Artur Beke, Henriett Piko, Iren Haltrich, Veronika Karcagi, Janos Rigo, Maria Judit Molnar, György Fekete

Research output: Contribution to journalArticle


Background: Premature ovarian failure / primary ovarian insufficiency (POF/POI) associated with the mutations of the FMR1 (Fragile-X Mental Retardation 1) gene belongs to the group of the so-called trinucleotide expansion diseases.
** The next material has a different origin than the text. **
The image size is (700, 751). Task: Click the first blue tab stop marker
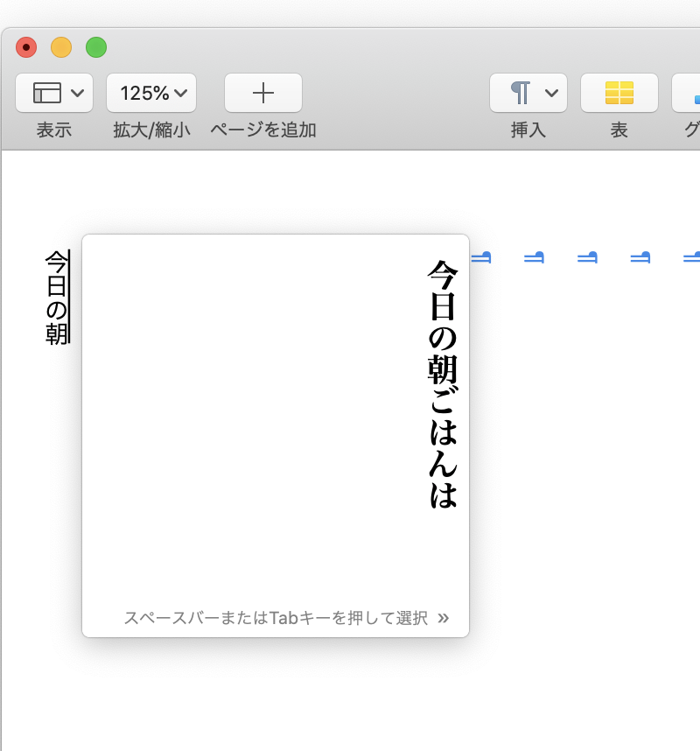click(482, 257)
Our aim was to analyse the relationship between the paternally inherited premutation (PIP) and the maternally inherited premutation (MIP) by the examination of the family members of women with POF, carrying the premutation allele confirmed by molecular genetic testing. Methods: Molecular genetic testing was performed in the patients of the 1st Department of Obstetrics and Gynecology with suspected premature ovarian failure. First we performed the southern blot analyses and for the certified premutation cases we used the Repeat Primed PCR. Results: Due to POF/POI, a total of 125 patients underwent genetic testing. The FMR1 gene trinucleotide repeat number was examined in the DNA samples of the patients, and in 15 cases (12%) deviations (CGG repeat number corresponding to premutation or gray zone) were detected. In 6 cases out of the 15 cases the CGG repeat number fell within the range of the so-called gray zone (41-54 CGG repeat) (4.8%, 6/125), and the FMR1 premutation (55-200 CGG repeat) ratio was 7.2% (9/125). In 4 out of the 15 cases we found differences in both alleles, one was a premutation allele, and the other allele showed a repeat number belonging to the gray zone. Out of 15 cases, only maternal inheritance (MIP) was detected in 2 cases, in one case the premutation allele (91 CGG repeat number), while in the other case an allele belonging to the gray zone (41 CGG repeat number) were inherited from their mothers. In 10 out of 15 cases, the patient inherited the premutation allele only from the father (PIP). In 5 out of the 10 cases (50%) the premutation allele was inherited from the father, and the repeat number ranged from 55 to 133. Out of 125 cases, 9 patients had detectable cytogenetic abnormalities (7.2%). Conclusions: The RP-PCR method can be used to define the smaller premutations and the exact CGG number. Due to the quantitative nature of the RP-PCR, it is possible to detect the mosaicism as well.

Original languageEnglish
Article number113
JournalBMC Medical Genetics
Issue number1
Publication statusPublished - Jul 9 2018


  • Fragile X syndrome.
  • Fragile X-associated tremor/ataxia syndrome.
  • Premature ovarian failure
  • Trinucleotide expansion syndrome.

ASJC Scopus subject areas

  • Genetics
  • Genetics(clinical)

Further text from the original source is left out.